Dr. Carrasco: Yeah. We’ve been getting some really great fermented pickles. It’s been making our pasture raised burgers pretty excellent.
Dr. Pedre: Nice.
Dr. Carrasco: Yeah. Well, I’m so thankful that you came on the show, and that you have shared all your wisdom with our audience. I really recommend to our listeners that you read Dr. Pedre’s book, Happy Gut. It’s a wealth of information. He goes super into depth, basically regarding every aspect of gut health. I think that’s a really great guide. Will you tell us where people can find you? You’ve got a really robust Instagram platform.
Dr. Pedre: Yeah. I’m on Instagram at Dr. Pedre. That’s probably my most active social platform right now. I’m also on Facebook at Dr. Vincent Pedre. They can learn more about me by going to HappyGutLife.com. I put a lot of free information there, including blog posts on different topics. October is breast health month, so we’ve put out some topics on women’s health, on estrogen dominance, and things like that. I also have a free giveaway for your audience.

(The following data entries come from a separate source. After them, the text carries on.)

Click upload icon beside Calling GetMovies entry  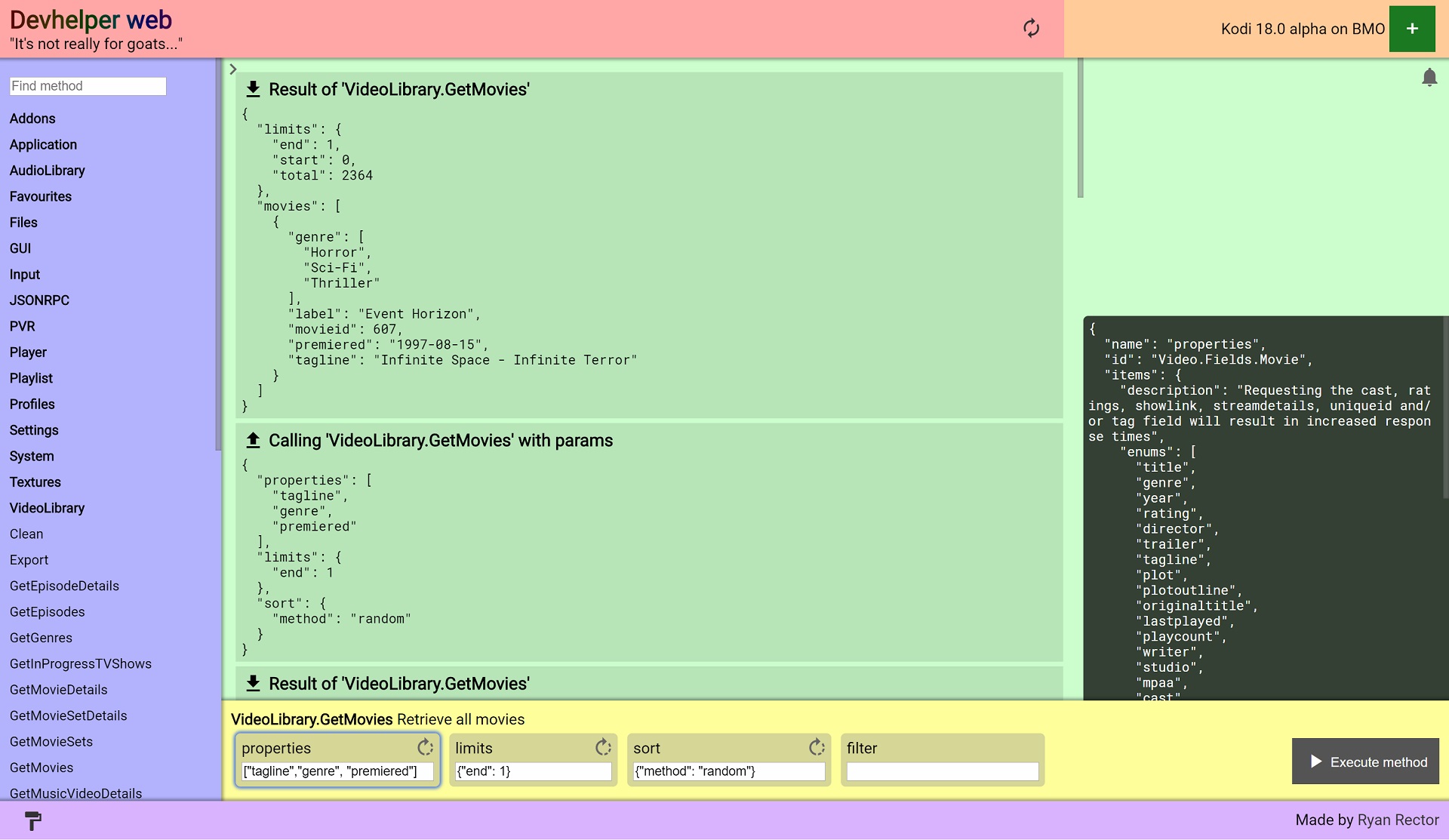coord(254,440)
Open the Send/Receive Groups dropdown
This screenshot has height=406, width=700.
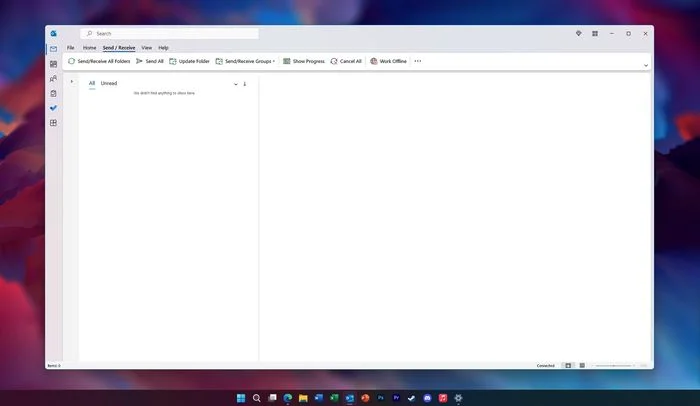245,61
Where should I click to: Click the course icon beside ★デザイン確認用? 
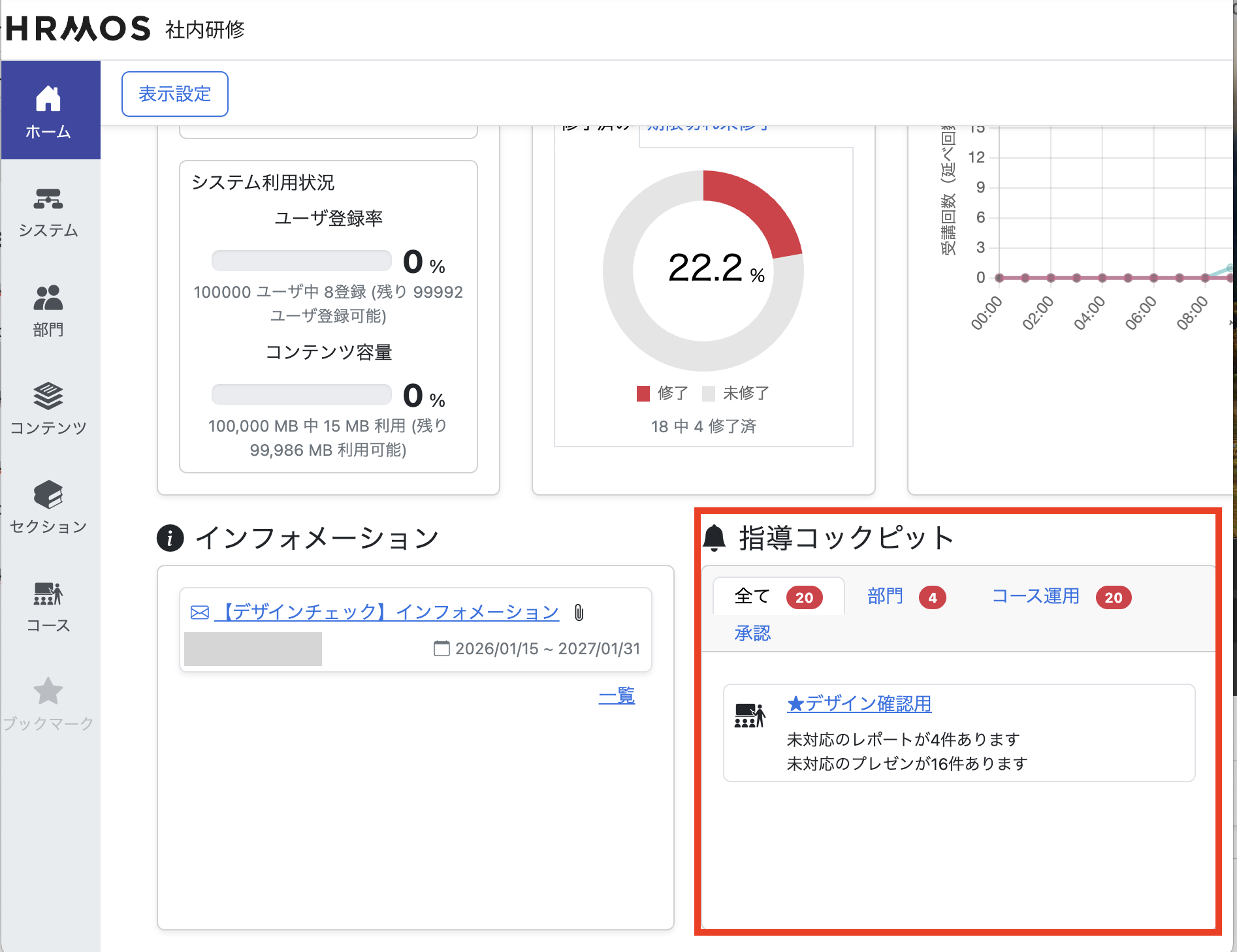pos(750,716)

Dr. Carrasco: Tell us more.
Dr. Pedre: It’s called my Top 10 Tips for a Healthy Happy Gut. It’s basically the Cliff Notes to my book, Happy Gut, so if you don’t have time to read the whole book, then just get the download for free. I think you’ll put it in the show notes. Right?
Dr. Carrasco: Yeah. We’ll put it in the show notes. We’ll put it.
Dr. Pedre: Yeah, so you’ll put the link there. It’s basically my best tips for how to achieve and maintain a healthy happy gut. It’s just rich with information, including, I think, we even have some recipes in there as ideas for people to try out.
Dr. Carrasco: That’s awesome. Well, thank you once again. We’re definitely going to be asking you to return in the future, so I hope you’ll join us again.
Dr. Pedre: Of course. Thank you for having me.
Dr. Carrasco: Thank you.
Dr. Pedre: Finally. It took a little while for us to coordinate this.
Dr. Carrasco: I’m so glad. All right.
Dr. Maren: Thanks, Vincent.
Dr. Carrasco: Thanks so much, Dr. Pedre.